== SET PROBLEM A ==
In the post about the new Arrested Development, who gets the credit for the opening "bit of genius"?
== SET PROBLEM B ==
Retype the part of the post that opens with the words containing "That said, I" and closes with "Development trailer was.".

====== ARTICLE ======

May 16th, 2013
This bit of genius is courtesy of Galley Friend A.K. and not to belabor the obvious, but to really get it you have to click on the gags.
That said, I don’t know about you, but I’m really, really nervous about the new Netflixed Arrested Development.
When Santino hasn’t been getting fan-mail from Chrissy Teigen, making astute points about the state of the post-Seinfeld TV landscape, causing trouble by positing that Hillary! and Obama are in a Prisoners’ Dilemma, or catching the New York Times referring to murdered newborns as “fetuses”–can you tell that he’s been on an unbelievable hot-streak?–he’s been trying to calm the troubled hearts of AD fanboys who were alarmed by how un-funny the Arrested Development trailer was.
Santino’s point is that AD is such a coherent whole that very little of the show is funny by itself–you need the entire tapestry for any one thread to stand out. As such, no preview trailer is really going to sizzle.
He’s right about that. Even the show’s absolute funniest moments–“I have Pop-Pop in the attic.” “Get rid of the Seaward.” “I’m all grown up now.”–aren’t all that great until you know what’s both before and after them, thanks to Mitch Hurwitz’s brilliant use of call-forwards.
That said, what worries me isn’t that the trailer and preview clip aren’t funny. It’s that the feel of them is different.

====== SUPPLIED MATERIAL ======

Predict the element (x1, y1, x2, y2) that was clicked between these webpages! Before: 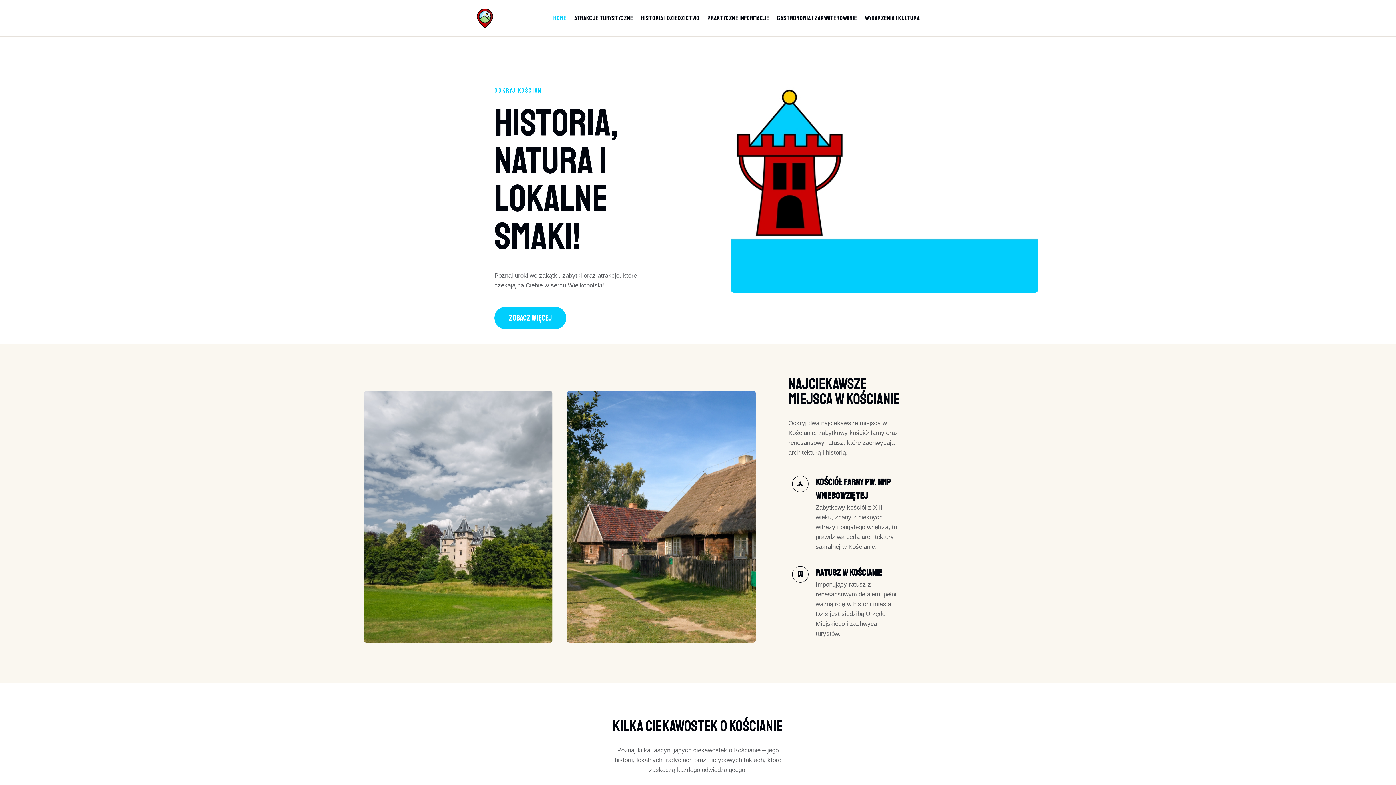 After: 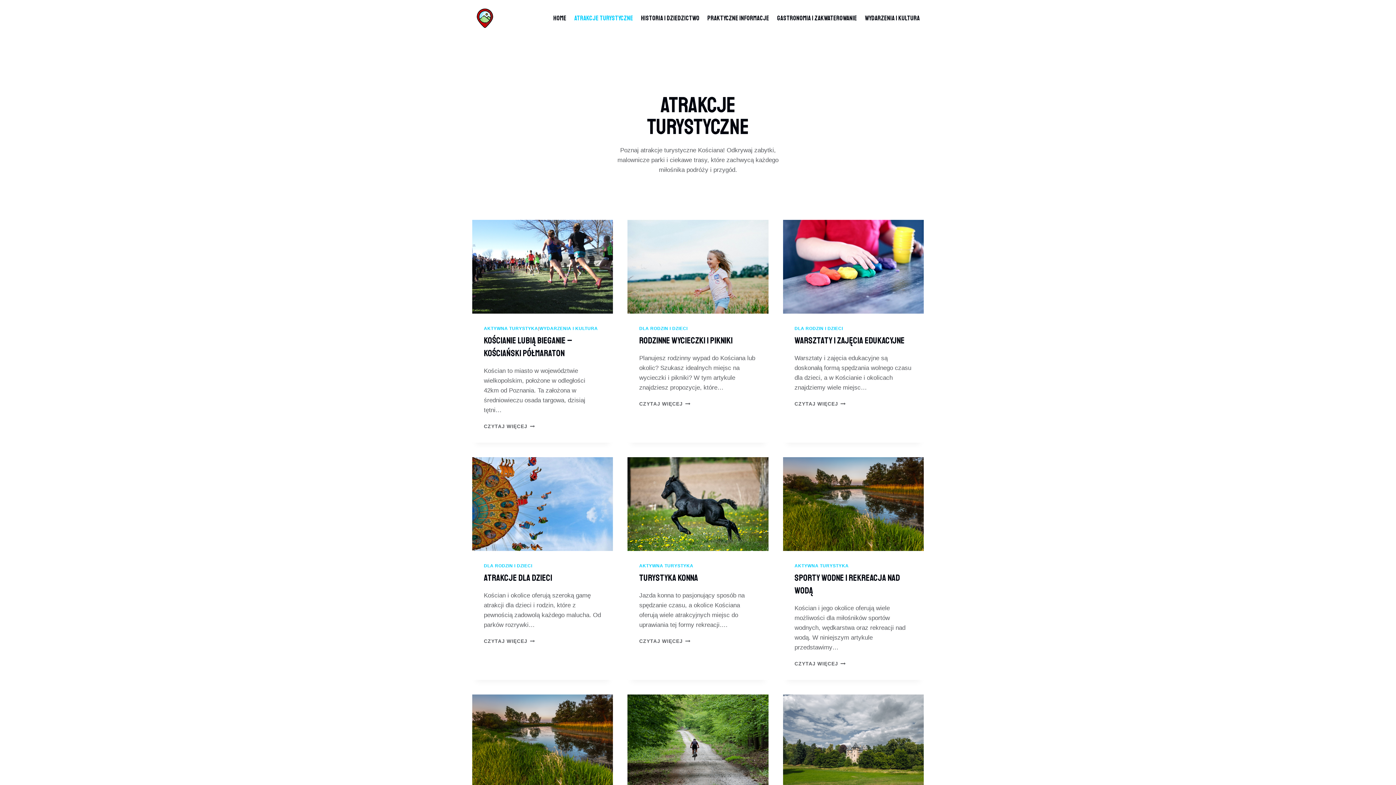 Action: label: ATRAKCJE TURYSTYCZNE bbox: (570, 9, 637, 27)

======

== CORRECT RESULT A ==
Galley Friend A.K.

== CORRECT RESULT B ==
That said, I don’t know about you, but I’m really, really nervous about the new Netflixed Arrested Development.
When Santino hasn’t been getting fan-mail from Chrissy Teigen, making astute points about the state of the post-Seinfeld TV landscape, causing trouble by positing that Hillary! and Obama are in a Prisoners’ Dilemma, or catching the New York Times referring to murdered newborns as “fetuses”–can you tell that he’s been on an unbelievable hot-streak?–he’s been trying to calm the troubled hearts of AD fanboys who were alarmed by how un-funny the Arrested Development trailer was.